Depuis, grâce à un travail de promotion mené dans les foires du monde entier et des expositions programmées par les musées, les prix n’ont cessé de grimper – les acheteurs étant à 80 % américains –, avec même une accélération ces dernières années. Dans les années 1950, une Bibliothèque de Charlotte Perriand ne dépassait pas 4 000 francs, quand une Table « Forme libre » coûtait 2 300 francs. « L’équivalent en euros ne veut rien dire aujourd’hui, mais, pour donner un ordre d’idées, en 1968 le smic était à 700 francs. C’était des meubles assez chers », souligne François Laffanour. Au début des années 1990, après un désamour total pour ces créations qui a duré une vingtaine d’années, une bibliothèque de la Maison de la Tunisie ou du Mexique coûtait 30 000 francs (l’équivalent de 25 000 €). « Aujourd’hui, cela vaut 250 000 euros quand une bibliothèque Nuage en vaut 200 000 à 400 000 », précise le marchand. Pour autant, en ventes publiques, la barre des 2 millions d’euros n’a pas encore été franchie, le record allant à une table Trapèze, version longue, de Prouvé adjugée 1,9 million en juin chez Ader à Paris.

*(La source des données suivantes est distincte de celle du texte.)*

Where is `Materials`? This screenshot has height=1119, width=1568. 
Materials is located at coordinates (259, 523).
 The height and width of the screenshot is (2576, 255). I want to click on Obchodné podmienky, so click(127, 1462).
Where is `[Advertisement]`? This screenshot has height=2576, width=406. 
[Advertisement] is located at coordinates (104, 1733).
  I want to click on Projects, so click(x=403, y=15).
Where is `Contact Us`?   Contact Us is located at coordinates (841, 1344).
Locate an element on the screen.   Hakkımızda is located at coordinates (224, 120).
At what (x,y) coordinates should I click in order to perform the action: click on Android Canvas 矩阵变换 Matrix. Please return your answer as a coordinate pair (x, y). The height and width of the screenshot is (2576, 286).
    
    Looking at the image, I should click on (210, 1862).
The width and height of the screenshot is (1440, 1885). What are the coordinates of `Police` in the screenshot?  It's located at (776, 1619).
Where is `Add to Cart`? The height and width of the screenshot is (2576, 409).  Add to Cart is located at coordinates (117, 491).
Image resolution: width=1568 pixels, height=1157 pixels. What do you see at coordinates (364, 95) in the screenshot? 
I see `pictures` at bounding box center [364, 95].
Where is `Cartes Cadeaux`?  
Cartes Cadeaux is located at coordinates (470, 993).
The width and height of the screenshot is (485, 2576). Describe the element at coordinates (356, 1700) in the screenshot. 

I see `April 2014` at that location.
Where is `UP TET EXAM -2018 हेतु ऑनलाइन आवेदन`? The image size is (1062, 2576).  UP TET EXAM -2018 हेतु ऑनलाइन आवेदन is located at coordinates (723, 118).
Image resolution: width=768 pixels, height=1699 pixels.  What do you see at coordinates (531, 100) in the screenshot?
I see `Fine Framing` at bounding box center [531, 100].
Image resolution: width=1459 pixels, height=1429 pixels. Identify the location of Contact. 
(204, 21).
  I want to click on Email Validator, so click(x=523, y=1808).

L’exposition comporte une vingtaine de pièces emblématiques (entre 15 000 € et au-delà du million d’euros) : une table de forme libre de Perriand, le Bureau Présidence de Prouvé, des luminaires de Noguchi et de Serge Mouille…, dont des modèles présentés lors de l’inauguration de la galerie en 1956 ainsi que des documents d’archives.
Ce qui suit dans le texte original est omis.